O Cajuru de mère Julia permanecia sinônimo de educação rigorosa, mas nada que impedisse as alunas de ouvir Elvis Presley e de esconder livros proibidos na parte debaixo da carteira, para lê-los durante as aulas chatas. Não deixa de ser simbólico – a superiora morreu em 1962, o ano em que o primeiro solteiro a lecionar ali se tornou paraninfo de uma turma recheada de sobrenomes graúdos. Ele atendia o que as gurias esperavam de um professor da era Kennedy, dos direitos civis dos negros, da corrida espacial. Como não fugiu à luta, ganhou lugar cativo no álbum de retratos e na caderneta de endereços de todas elas.

"Eu tinha a fama de que as defendia. Na verdade, ouvia os dois lados", conta. A empresária e artista plástica Diana Zippin diz que é lorota. "Ele peitava mesmo". É lendário o exercício de literatura brasileira pedido por Eloyr. A escolha do título era livre. Ela escolheu Gabriela, cravo e canela, de Jorge Amado, autor que pontificava o índex do Cajuru.

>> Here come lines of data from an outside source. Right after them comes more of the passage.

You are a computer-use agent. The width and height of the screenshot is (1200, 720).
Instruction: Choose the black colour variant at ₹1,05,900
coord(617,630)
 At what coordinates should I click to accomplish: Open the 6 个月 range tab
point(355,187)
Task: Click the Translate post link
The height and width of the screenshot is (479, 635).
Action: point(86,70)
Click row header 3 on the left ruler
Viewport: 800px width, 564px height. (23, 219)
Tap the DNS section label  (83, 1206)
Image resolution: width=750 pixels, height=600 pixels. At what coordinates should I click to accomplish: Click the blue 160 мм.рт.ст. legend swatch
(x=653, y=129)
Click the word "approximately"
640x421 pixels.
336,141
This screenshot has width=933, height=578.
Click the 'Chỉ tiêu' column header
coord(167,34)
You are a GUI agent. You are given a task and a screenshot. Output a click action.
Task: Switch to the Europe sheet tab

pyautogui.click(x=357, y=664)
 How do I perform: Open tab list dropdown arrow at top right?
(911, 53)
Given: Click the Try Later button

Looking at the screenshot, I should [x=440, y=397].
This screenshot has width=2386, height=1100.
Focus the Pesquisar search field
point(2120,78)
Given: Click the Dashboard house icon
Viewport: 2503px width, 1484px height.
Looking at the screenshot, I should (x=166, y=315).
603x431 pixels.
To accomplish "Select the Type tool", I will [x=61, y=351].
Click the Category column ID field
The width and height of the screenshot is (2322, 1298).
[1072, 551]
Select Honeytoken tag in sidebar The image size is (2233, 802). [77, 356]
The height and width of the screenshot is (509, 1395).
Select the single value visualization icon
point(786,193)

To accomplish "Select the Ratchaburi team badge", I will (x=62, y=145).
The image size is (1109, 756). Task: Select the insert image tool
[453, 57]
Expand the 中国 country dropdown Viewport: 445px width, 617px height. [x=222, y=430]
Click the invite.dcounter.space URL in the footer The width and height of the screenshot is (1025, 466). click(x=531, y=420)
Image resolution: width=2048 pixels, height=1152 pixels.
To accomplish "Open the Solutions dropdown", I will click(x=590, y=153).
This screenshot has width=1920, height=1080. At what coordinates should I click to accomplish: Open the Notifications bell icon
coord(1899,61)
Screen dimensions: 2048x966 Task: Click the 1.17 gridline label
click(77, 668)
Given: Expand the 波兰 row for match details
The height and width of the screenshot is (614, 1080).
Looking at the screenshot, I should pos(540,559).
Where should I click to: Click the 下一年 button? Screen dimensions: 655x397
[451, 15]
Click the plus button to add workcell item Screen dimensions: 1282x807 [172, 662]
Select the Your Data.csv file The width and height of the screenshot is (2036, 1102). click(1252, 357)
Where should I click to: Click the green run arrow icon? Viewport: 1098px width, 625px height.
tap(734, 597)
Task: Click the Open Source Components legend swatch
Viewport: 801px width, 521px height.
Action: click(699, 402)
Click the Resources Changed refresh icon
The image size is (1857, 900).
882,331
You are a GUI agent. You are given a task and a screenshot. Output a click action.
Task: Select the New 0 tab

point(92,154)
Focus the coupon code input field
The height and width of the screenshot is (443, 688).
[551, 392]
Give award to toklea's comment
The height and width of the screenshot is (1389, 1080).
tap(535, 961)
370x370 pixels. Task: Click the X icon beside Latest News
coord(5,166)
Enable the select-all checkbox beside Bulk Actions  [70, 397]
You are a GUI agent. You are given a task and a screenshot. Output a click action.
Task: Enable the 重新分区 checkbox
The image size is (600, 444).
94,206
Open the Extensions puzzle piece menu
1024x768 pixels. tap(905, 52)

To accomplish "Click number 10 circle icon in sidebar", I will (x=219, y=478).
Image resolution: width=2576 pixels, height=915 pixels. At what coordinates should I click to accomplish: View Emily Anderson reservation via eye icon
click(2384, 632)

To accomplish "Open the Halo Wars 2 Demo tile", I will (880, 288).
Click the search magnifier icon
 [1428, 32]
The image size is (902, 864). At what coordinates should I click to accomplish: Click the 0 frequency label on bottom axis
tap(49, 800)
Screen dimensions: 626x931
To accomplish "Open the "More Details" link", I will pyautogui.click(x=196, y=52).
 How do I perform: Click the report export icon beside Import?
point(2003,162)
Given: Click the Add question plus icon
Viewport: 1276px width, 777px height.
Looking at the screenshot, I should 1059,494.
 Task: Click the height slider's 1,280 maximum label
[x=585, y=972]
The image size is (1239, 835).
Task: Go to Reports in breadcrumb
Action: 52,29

Para piorar, a aluna desenhou na capa do trabalho a generosa heroína baiana, com os seios de fora.

"Decidiram me mandar embora. O professor disse que iria junto comigo se isso acontecesse". Final feliz – ficaram os dois: Diana para invadir a clausura das freiras, descobrir o que havia nas celas e contar para todo mundo, tentar fugas espetaculares e entrar para a galeria das mais-mais rebeldes do Cajuru. Eloyr para ocupar um cargo raro – o de paraninfo vitalício. Ao todo, escreveu mais de 30 discursos para suas afilhadas. Elas dizem que dariam um livro, um livro que estão lendo ano a ano, sem precisar escondê-lo de ninguém.